Here's some code to determine what the four type functions, class, mode, typeof, and storage.mode return for each of the kinds of R object.

library(methods)
library(dplyr)
library(xml2)

setClass("dummy", representation(x="numeric", y="numeric"))

types <- list(
  "logical vector" = logical(),
  "integer vector" = integer(),
  "numeric vector" = numeric(),
  "complex vector" = complex(),
  "character vector" = character(),
  "raw vector" = raw(),
  factor = factor(),
  "logical matrix" = matrix(logical()),
  "numeric matrix" = matrix(numeric()),
  "logical array" = array(logical(8), c(2, 2, 2)),
  "numeric array" = array(numeric(8), c(2, 2, 2)),
  list = list(),
  pairlist = .Options,
  "data frame" = data.frame(),
  "closure function" = identity,
  "builtin function" = `+`,
  "special function" = `if`,
  environment = new.env(),
  null = NULL,
  formula = y ~ x,
  expression = expression(),
  call = call("identity"),
  name = as.name("x"),
  "paren in expression" = expression((1))[[1]],
  "brace in expression" = expression({1})[[1]],
  "S3 lm object" = lm(dist ~ speed, cars),
  "S4 dummy object" = new("dummy", x = 1:10, y = rnorm(10)),
  "external pointer" = read_xml("<foo><bar /></foo>")$node
)

type_info <- Map(
  function(x, nm)
  {
    data_frame(
      "spoken type" = nm,
      class = class(x), 
      mode  = mode(x),
      typeof = typeof(x),
      storage.mode = storage.mode(x)
    )
  },
  types,
  names(types)
) %>% bind_rows

knitr::kable(type_info)

Here's the output:

|spoken type         |class       |mode        |typeof      |storage.mode |
|:-------------------|:-----------|:-----------|:-----------|:------------|
|logical vector      |logical     |logical     |logical     |logical      |
|integer vector      |integer     |numeric     |integer     |integer      |
|numeric vector      |numeric     |numeric     |double      |double       |
|complex vector      |complex     |complex     |complex     |complex      |
|character vector    |character   |character   |character   |character    |
|raw vector          |raw         |raw         |raw         |raw          |
|factor              |factor      |numeric     |integer     |integer      |
|logical matrix      |matrix      |logical     |logical     |logical      |
|numeric matrix      |matrix      |numeric     |double      |double       |
|logical array       |array       |logical     |logical     |logical      |
|numeric array       |array       |numeric     |double      |double       |
|list                |list        |list        |list        |list         |
|pairlist            |pairlist    |pairlist    |pairlist    |pairlist     |
|data frame          |data.frame  |list        |list        |list         |
|closure function    |function    |function    |closure     |function     |
|builtin function    |function    |function    |builtin     |function     |
|special function    |function    |function    |special     |function     |
|environment         |environment |environment |environment |environment  |
|null                |NULL        |NULL        |NULL        |NULL         |
|formula             |formula     |call        |language    |language     |
|expression          |expression  |expression  |expression  |expression   |
|call                |call        |call        |language    |language     |
|name                |name        |name        |symbol      |symbol       |
|paren in expression |(           |(           |language    |language     |
|brace in expression |{           |call        |language    |language     |
|S3 lm object        |lm          |list        |list        |list         |
|S4 dummy object     |dummy       |S4          |S4          |S4           |
|external pointer    |externalptr |externalptr |externalptr |externalptr  |

The types of objects available in R are discussed in the R Language Definition manual. There are a few types not mentioned here: you can't test for objects of type "promise", "...", and "ANY", and "bytecode" and "weakref" are only available at the C-level.
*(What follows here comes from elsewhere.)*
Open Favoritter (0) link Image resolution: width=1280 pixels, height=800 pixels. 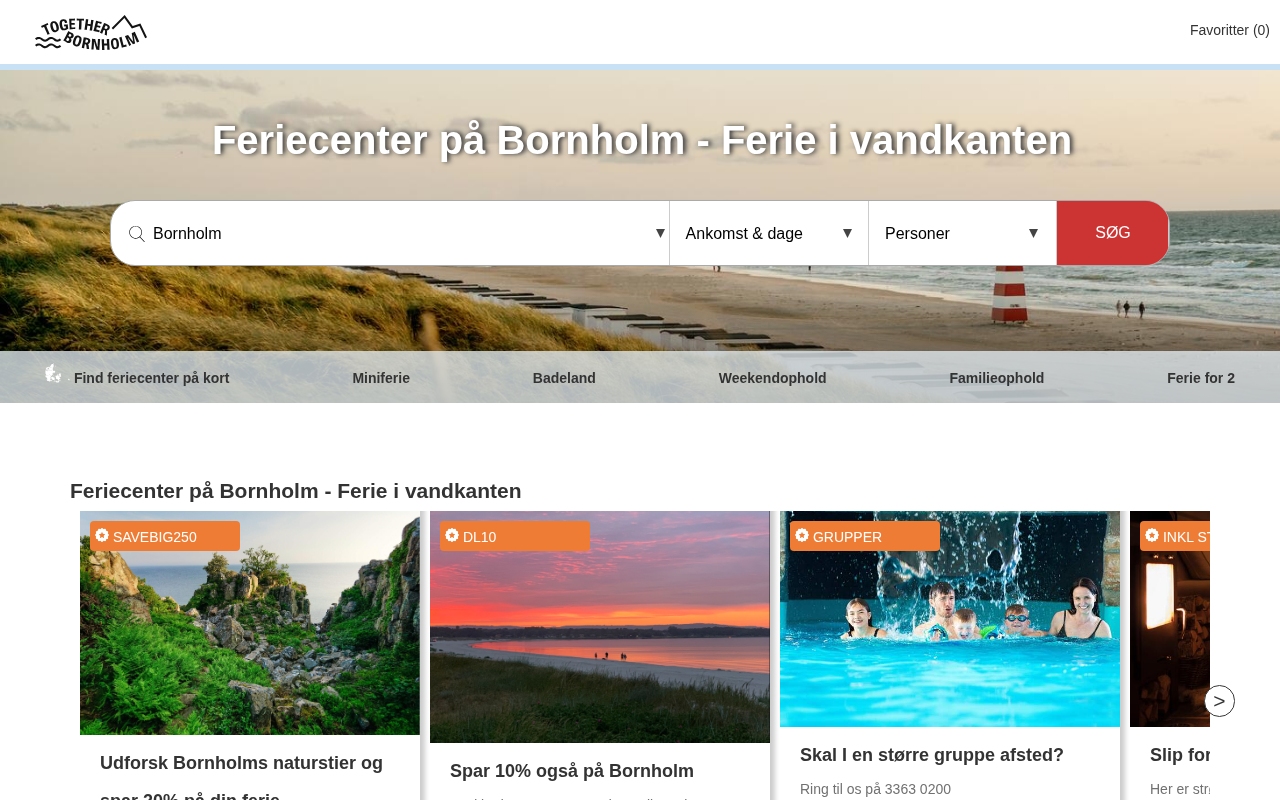coord(1229,30)
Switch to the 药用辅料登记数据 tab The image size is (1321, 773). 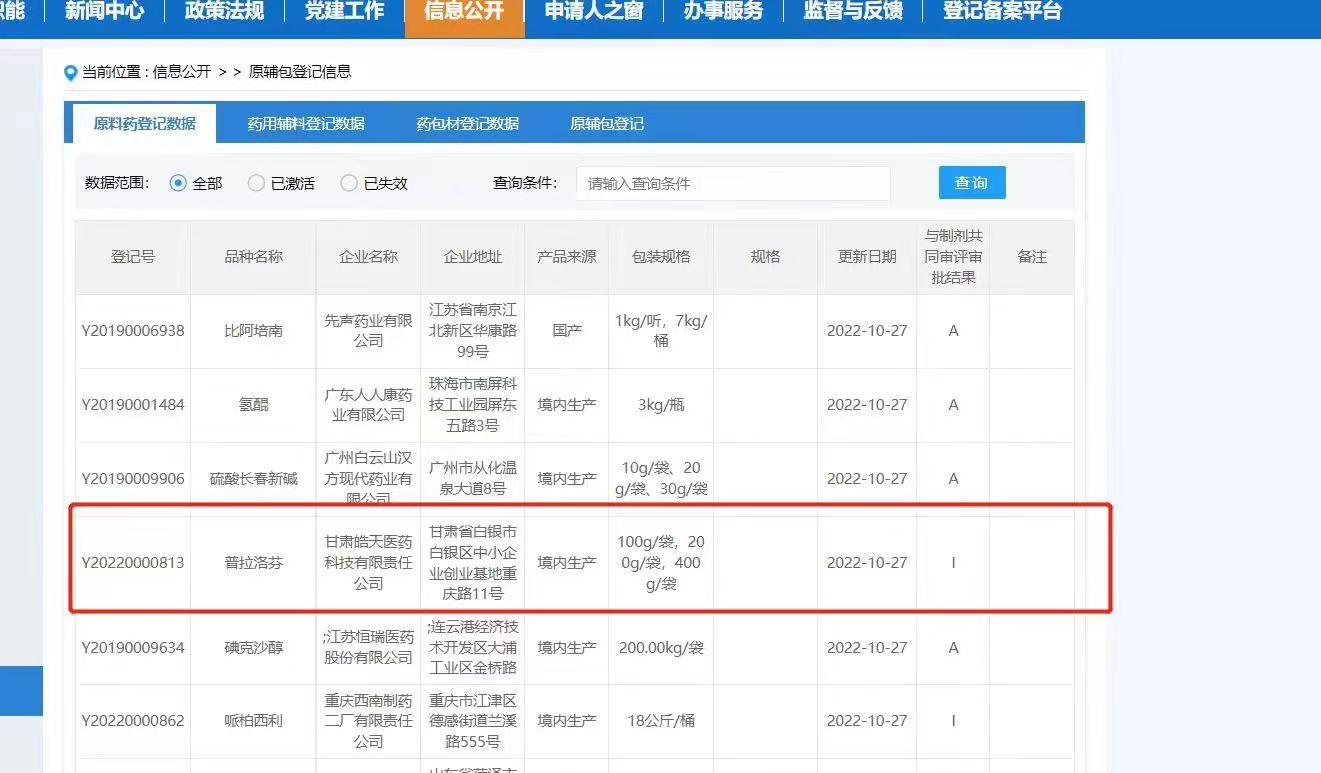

The table of available types in the R source is here.

Solution 3:

Does everything in R have (exactly one) class ?

Exactly one is definitely not right:

> x <- 3
> class(x) <- c("hi","low")
> class(x)
[1] "hi"  "low"

Everything has (at least one) class.

Does everything in R have (exactly one) mode ?

Not certain but I suspect so.

What, if anything, does 'typeof' tell us?

typeof gives the internal type of an object. Possible values according to ?typeof are:

The vector types "logical", "integer", "double", "complex", "character", "raw" and "list", "NULL", "closure" (function), "special" and "builtin" (basic functions and operators), "environment", "S4" (some S4 objects) and others that are unlikely to be seen at user level ("symbol", "pairlist", "promise", "language", "char", "...", "any", "expression", "externalptr", "bytecode" and "weakref").

mode relies on typeof. From ?mode:

Modes have the same set of names as types (see typeof) except that types "integer" and "double" are returned as "numeric". types "special" and "builtin" are returned as "function". type "symbol" is called mode "name". type "language" is returned as "(" or "call".

What other information is needed to fully describe an entity? (Where is the 'listness' stored, for example?)

A list has class list:

> y <- list(3)
> class(y)
[1] "list"

Do you mean vectorization? length should be sufficient for most purposes:

> z <- 3
> class(z)
[1] "numeric"
> length(z)
[1] 1

Think of 3 as a numeric vector of length 1, rather than as some primitive numeric type.

Conclusion

You can get by just fine with class and length. By the time you need the other stuff, you likely won't have to ask what they're for :-)

Solution 4:

Adding to one of your sub-questions :

  • What other information is needed to fully describe an entity?

In addition to class, mode, typeof, attributes, str, and so on, is() is also worth noting.

is(1)
[1] "numeric" "vector"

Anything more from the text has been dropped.